= Page text =
* * * * * * * * *

Unlike conventional planar transistors that lay flat, tri-gate transistors use a three-dimensional fin that stands vertically from the silicon substrate. Orienting the transistors upright presents several benefits. For starters, Intel can cram more transistors into less space, which will be incredibly valuable as fabrication tech shrinks to 22nm and beyond.
In addition to doubling transistor density, the new design exposes three sides of the transistor to a gate instead of one. Transistors carry an electrical signal while gates control that flow by turning the current on and off. By increasing the surface area of the transistor that is touching the gate, it gains additional control over the flow of electricity.
The video above does an excellent job of breaking things down. All you really need to know is that the company expects 22nm chips with tri-gate transistors to reduce power consumption by more than 50% with 37% more performance than Intel's existing 32nm technology. New 22nm tri-gate wafers should be cheaper to produce, as well.

* * * * * * * * *

= Record list =

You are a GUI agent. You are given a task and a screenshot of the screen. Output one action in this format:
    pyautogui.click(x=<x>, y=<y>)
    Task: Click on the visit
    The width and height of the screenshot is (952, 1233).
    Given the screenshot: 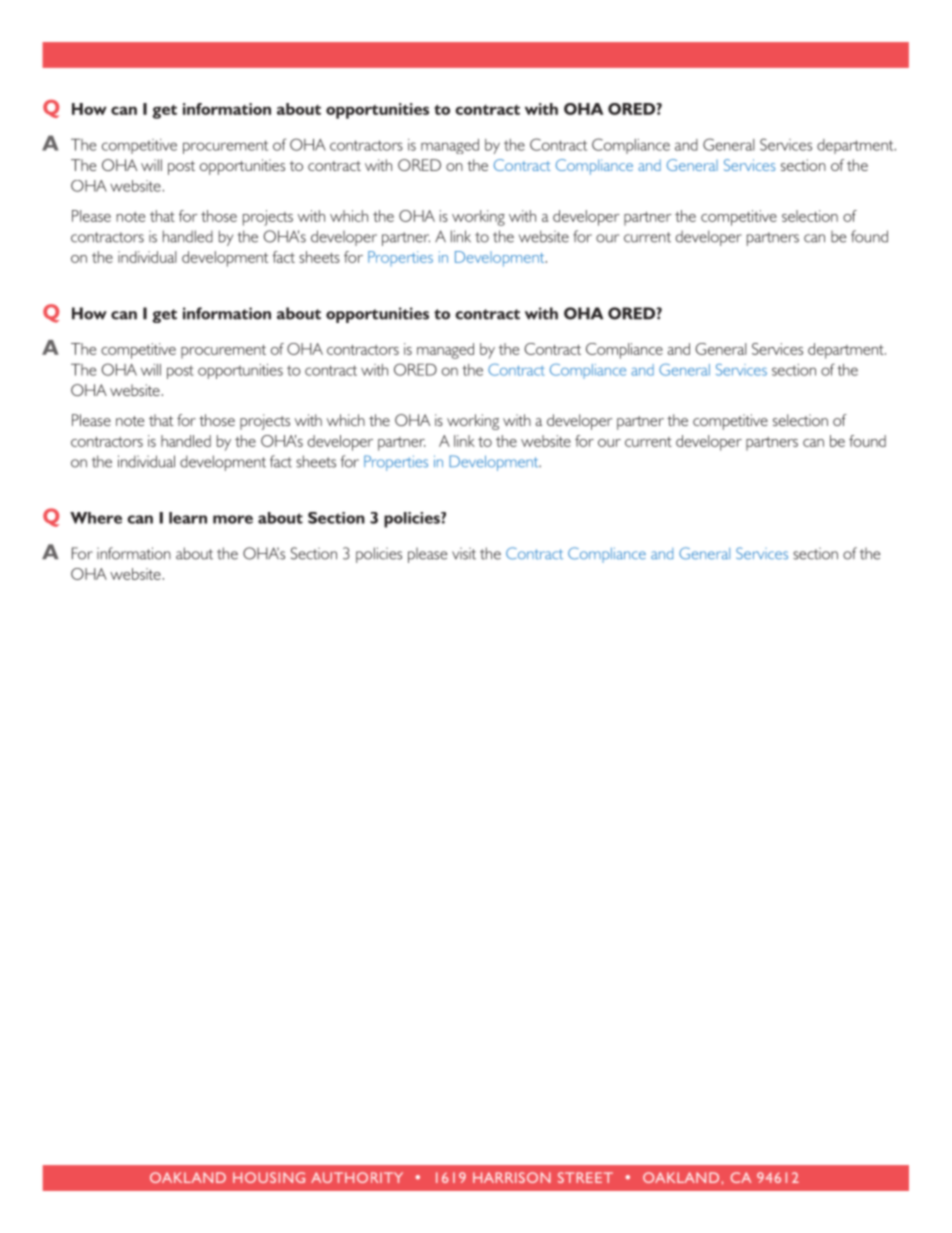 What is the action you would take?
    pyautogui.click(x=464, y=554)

* * * * * * * * *

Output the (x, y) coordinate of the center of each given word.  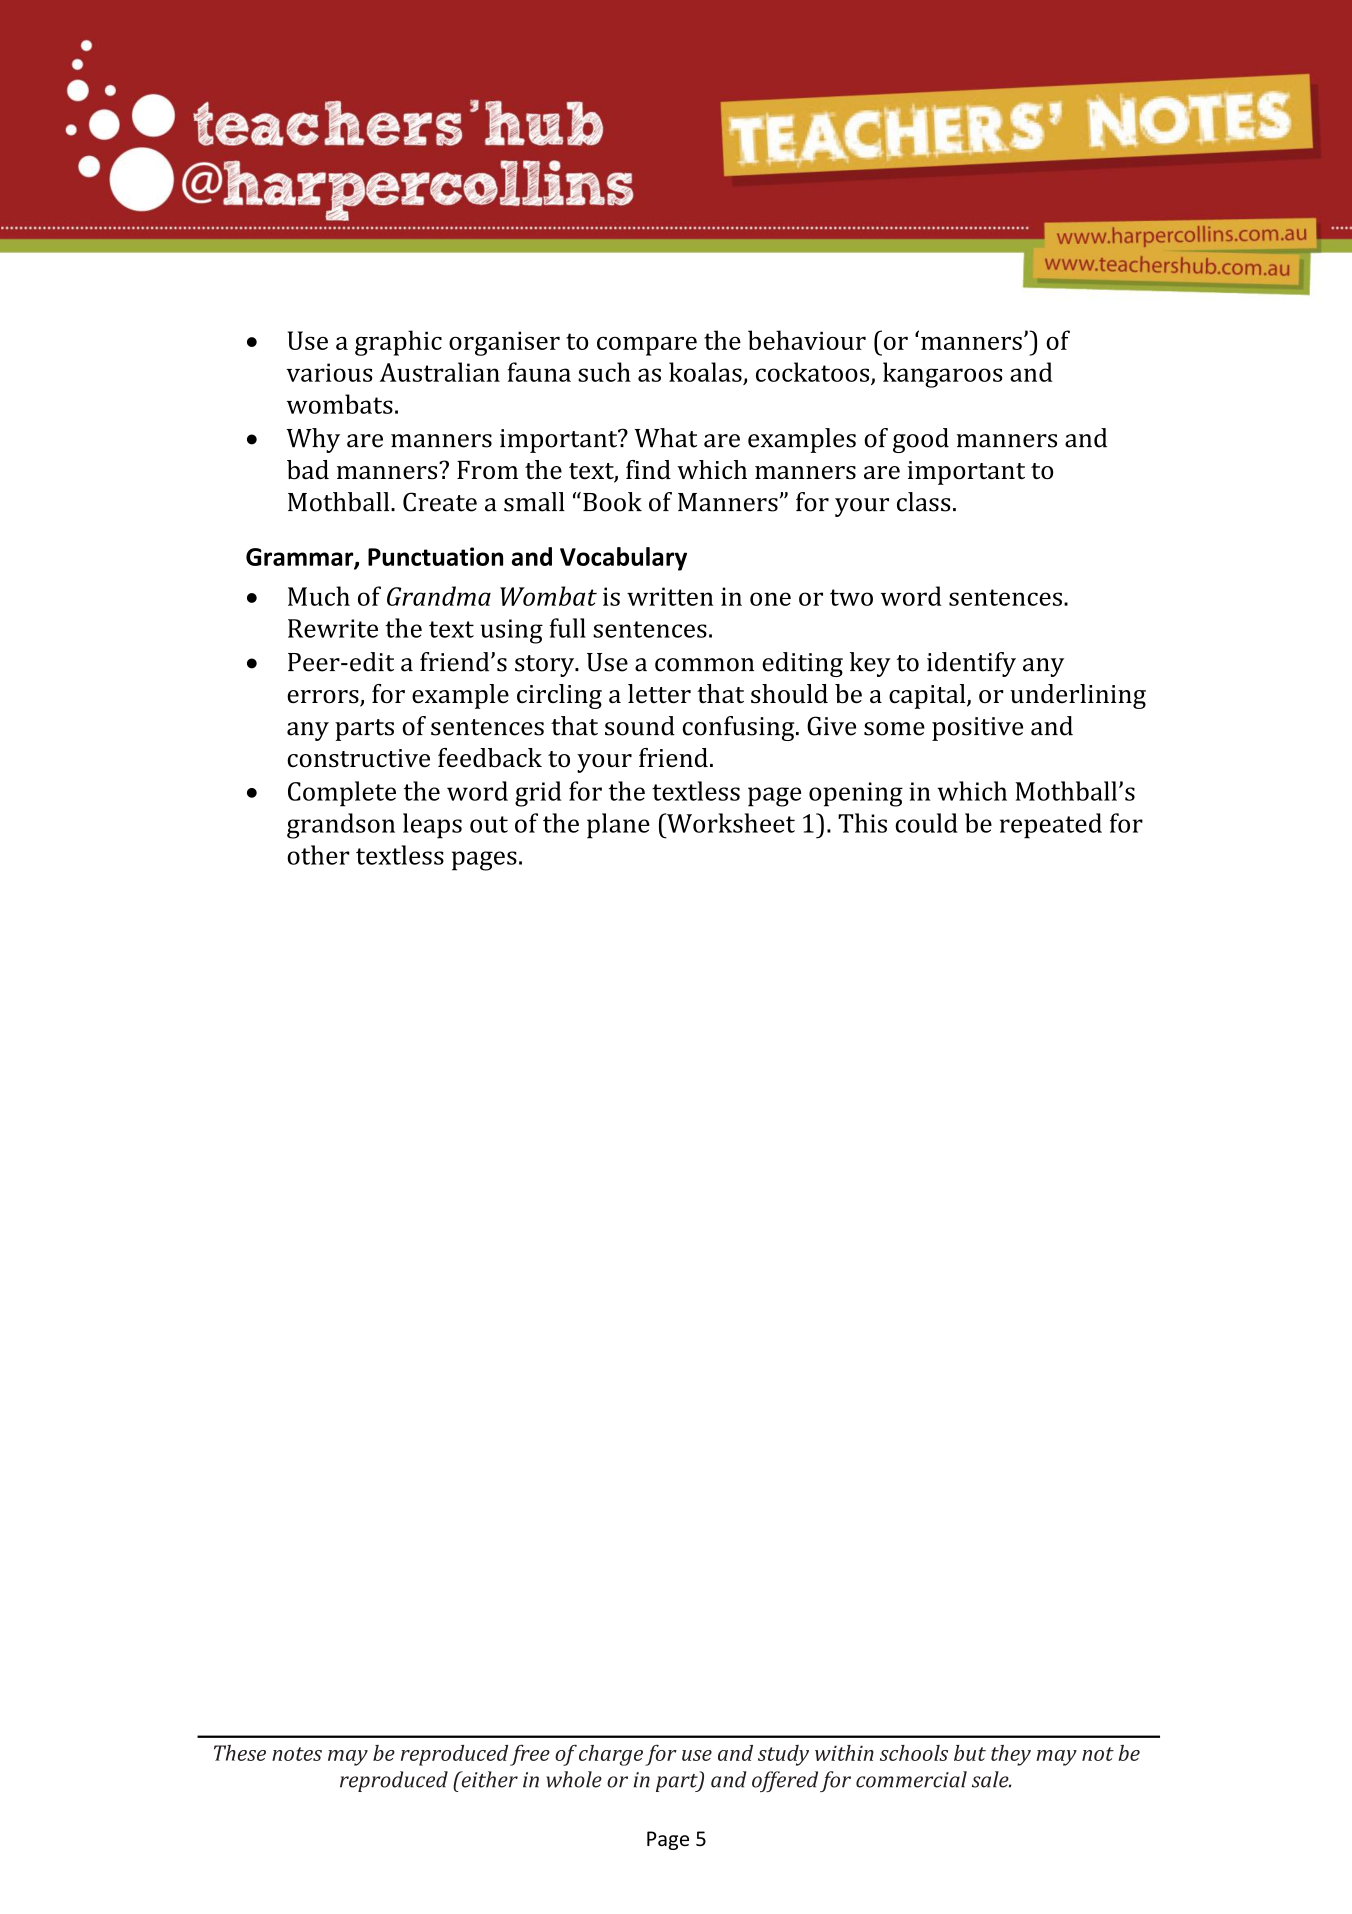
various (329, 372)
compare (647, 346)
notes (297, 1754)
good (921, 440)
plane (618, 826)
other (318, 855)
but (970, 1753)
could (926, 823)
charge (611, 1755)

* * * * * * * * *

= Requests =
1. Answer these questions from the text on tri-gate transistors, one line each:
(a) What stands vertically from the silicon substrate in a tri-gate transistor?
(b) How many sides of the transistor does the new design expose to a gate?
(c) By how much does the company expect 22nm tri-gate chips to reduce power consumption?
2. Reproduce word for word the part of the text on tri-gate transistors that opens with the words "In addition to" and closes with "flow of electricity.".

= Responses by task =
1.
(a) A three-dimensional fin.
(b) Three sides.
(c) By more than 50%.

2.
In addition to doubling transistor density, the new design exposes three sides of the transistor to a gate instead of one. Transistors carry an electrical signal while gates control that flow by turning the current on and off. By increasing the surface area of the transistor that is touching the gate, it gains additional control over the flow of electricity.